Through desigNYC, Darhil Crooks, art director of Esquire magazine, last year designed materials for Eating Healthy in Bed-Stuy, a campaign by Bed-Stuy Farm Share, a nonprofit working to combat obesity, diabetes, and heart disease in a New York City neighborhood where residents have little access to healthy foods. Darhil designed a guide with bold graphics and new photography featuring local residents. The piece introduces preventive health care concepts with specifics on diabetes and heart disease, facts about the neighborhood, seasonal recipes, and information about community food projects.
Across the country there are about 286,000 graphic designers, and increasingly they are donating their skills to nonprofits like Eating Healthy in Bed-Stuy. They are also starting to work to apply designing thinking to societal issues around the globe and to design new products and solutions that address social, economic and environmental issues.
The critical need for pro bono design efforts
Good design is critical to addressing progress in our society and should not just be available to those who can afford to buy it. Nonprofits are increasingly in competition for visibility, support, and funds, and well-designed programs, products, and collateral can set nonprofits apart. The sector’s need for design expertise includes the generation of informational, event-based, and fundraising collateral; programs and campaigns; and branding guidance and implementation.
Pro bono service has been practiced by designers for decades but is only recently becoming more transparent. The majority of these design professionals work at firms, which is also where the bulk of the pro bono work is done. Anecdotally, we have seen that most design firms donate at least 10 percent of their time to pro bono efforts. AIGA , the leading membership organization for the profession, has recently recognized this trend and is in the process of rolling out a formal program to encourage all designers to at least donate 5 percent of their time.
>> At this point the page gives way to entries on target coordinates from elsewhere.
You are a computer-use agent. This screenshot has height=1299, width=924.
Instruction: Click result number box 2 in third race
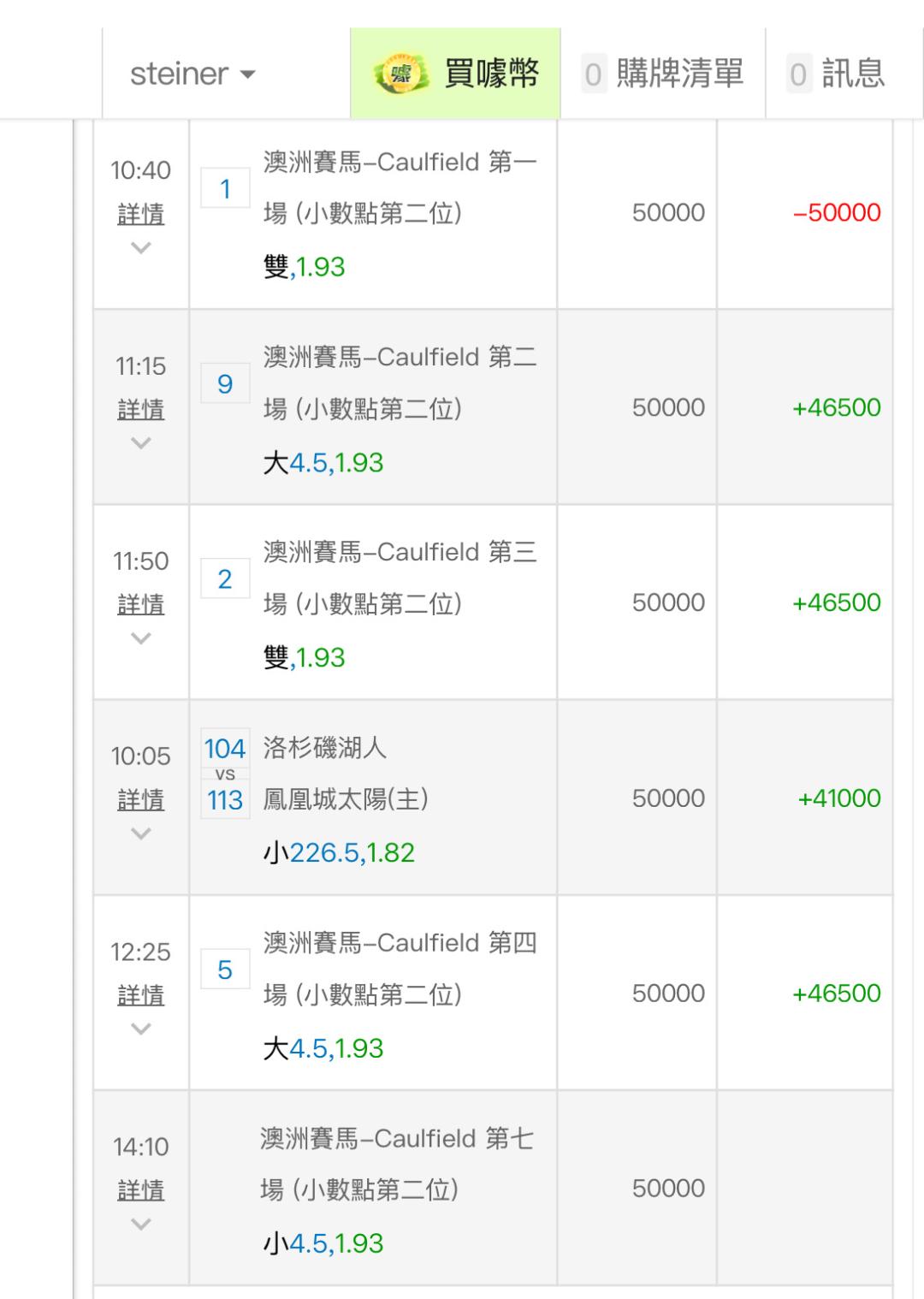(225, 579)
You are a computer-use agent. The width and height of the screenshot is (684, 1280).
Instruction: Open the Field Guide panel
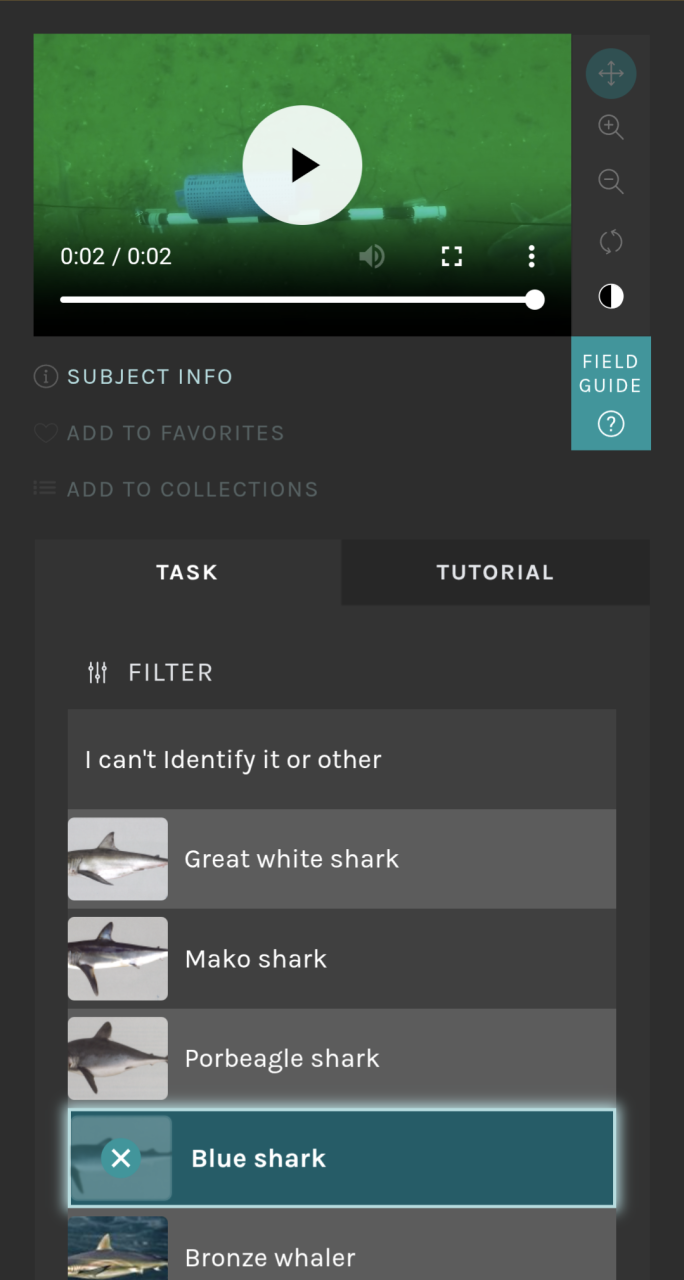610,393
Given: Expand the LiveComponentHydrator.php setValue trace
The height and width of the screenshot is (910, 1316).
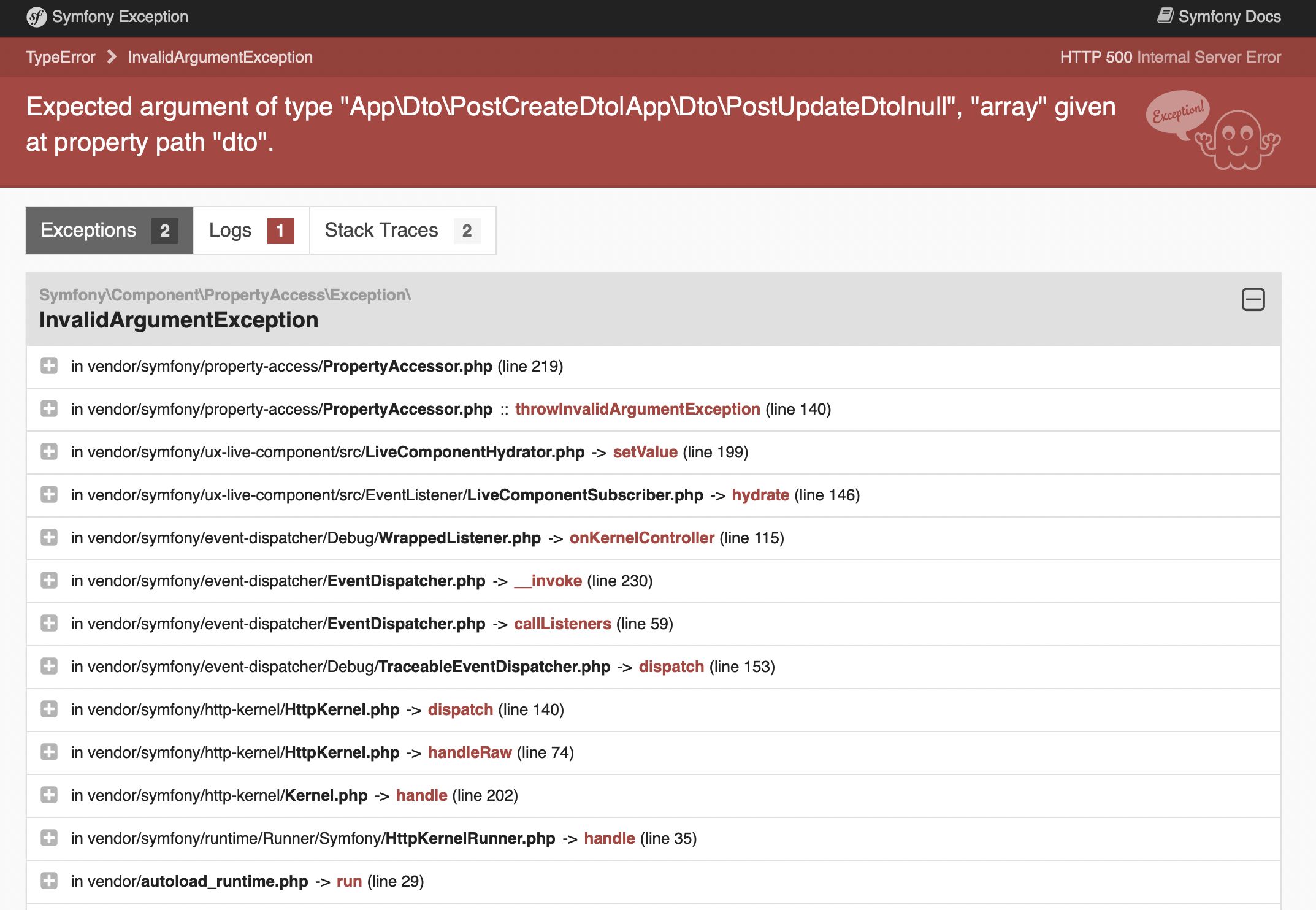Looking at the screenshot, I should (x=49, y=452).
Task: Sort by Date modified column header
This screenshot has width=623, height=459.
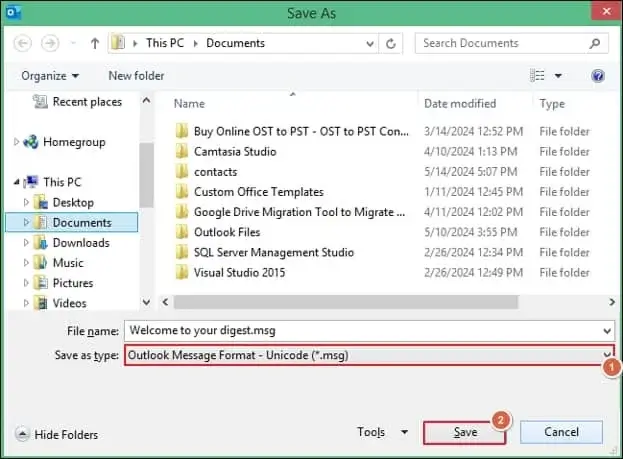Action: [x=460, y=103]
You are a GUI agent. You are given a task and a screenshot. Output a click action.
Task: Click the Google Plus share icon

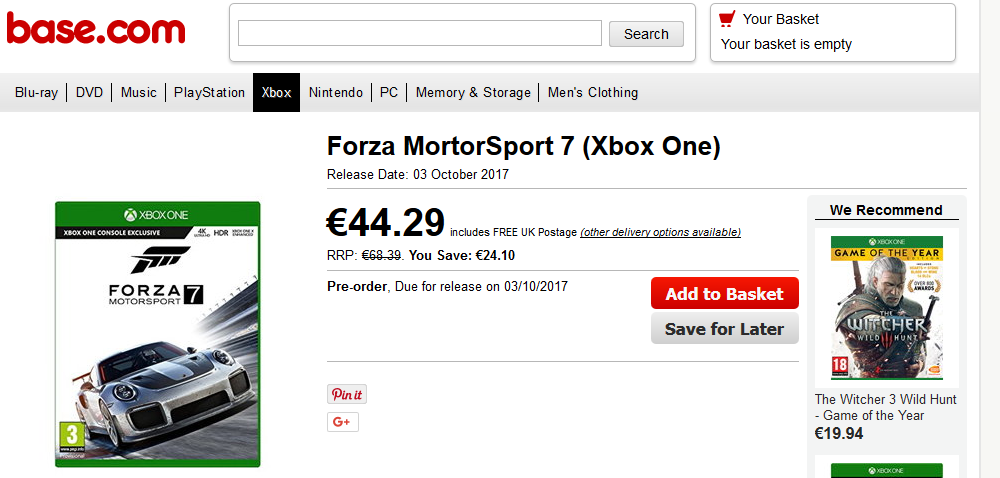(x=342, y=422)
Pro bono is also widely practiced at design schools and is integrated into the curriculum and portfolio building process. This is where most designers begin their work in the community. Design schools may even surpass law schools in the opportunities they provide students to give back what they learn.
Recognizing leadership in the movement
Pentagram has been the gold standard in pro bono efforts in the design industry. Not only is more than 25 percent of their work centered on for social change efforts, but it is also some of the most inspiring work in the field. Target has the been the exemplar for corporate pro bono design work with their breakthrough school library makeover project. Frog Design has become the early leader in putting design thinking to work in this arena.
One of the more creative models developed for designers to engage in pro bono work is CreateAthon, a model adopted by 73 agencies to do work-around-the-clock creative blitzes for nonprofits. While not all the results are adopted by clients, the Red Bull-fueled outcomes are inspired.
It is remarkable to see the adoption of pro bono in the design profession–certainly a lower-paying field relative to management consulting or law. As a profession, designers set the bar for pro bono service.